PBRify Remix -- simpler model for generating PBR maps from diffuse textures. Trained on CC0 data from ambientCG, so no license concerns. Designed for game texture upscaling rather than photographic decomposition. GitHub: https://github.com/Kim2091/PBRify_Remix

The honest gap

Beeble's PBR model was trained on portrait and human subject data (likely lightstage captures, based on the CVPR paper). The open-source alternatives were trained on material textures or interior scenes. For portrait work, this means:

Skin subsurface scattering properties will be better captured by Beeble's model
Hair specularity and anisotropy are hard for general-purpose models
Clothing material properties (roughness, metallic) should be comparable

For non-portrait subjects (products, environments, objects), the open-source models may actually perform better since they were trained on more diverse material data.

If your goal is manual relighting in Blender or Nuke rather than automated AI relighting, "good enough" PBR passes are often sufficient because you have artistic control over the final result.

On training data and the "moat"

The CVPR paper frames lightstage training data as a significant competitive advantage. This deserves scrutiny from VFX professionals.

For PBR decomposition training, what you actually need is a dataset of images paired with ground-truth PBR maps--albedo, normal, roughness, metallic. Physical lightstage captures are one way to obtain this data, but modern synthetic rendering provides the same thing more cheaply and at greater scale:

Blender character generators (Human Generator, MB-Lab, MPFB2): produce characters with known material properties that can be rendered procedurally.

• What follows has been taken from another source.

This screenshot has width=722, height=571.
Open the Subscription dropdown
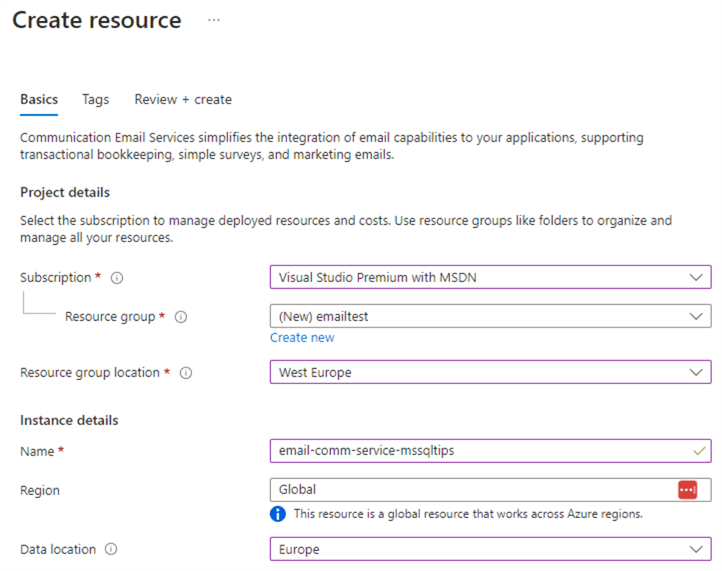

Blender's Cycles renderer outputs physically accurate PBR passes natively. Fully open source, no licensing restrictions for AI training.
Houdini procedural pipelines: can generate hundreds of thousands of unique character/lighting/pose combinations programmatically.
~~Unreal Engine MetaHumans~~: photorealistic digital humans with full PBR material definitions. However, the MetaHuman EULA explicitly prohibits using MetaHumans as AI training data: "You must ensure that your activities with the Licensed Technology do not result in using the Licensed Technology as a training input or prompt-based input into any Generative AI Program." MetaHumans can be used within AI-enhanced workflows but not to train AI models.

The ground truth is inherent in synthetic rendering: you created the scene, so you already have the PBR maps. A VFX studio with a standard character pipeline could generate a training dataset in a week.

Existing datasets and published results

The lightstage data advantage that the CVPR paper frames as a competitive moat was real in 2023-2024. It is no longer.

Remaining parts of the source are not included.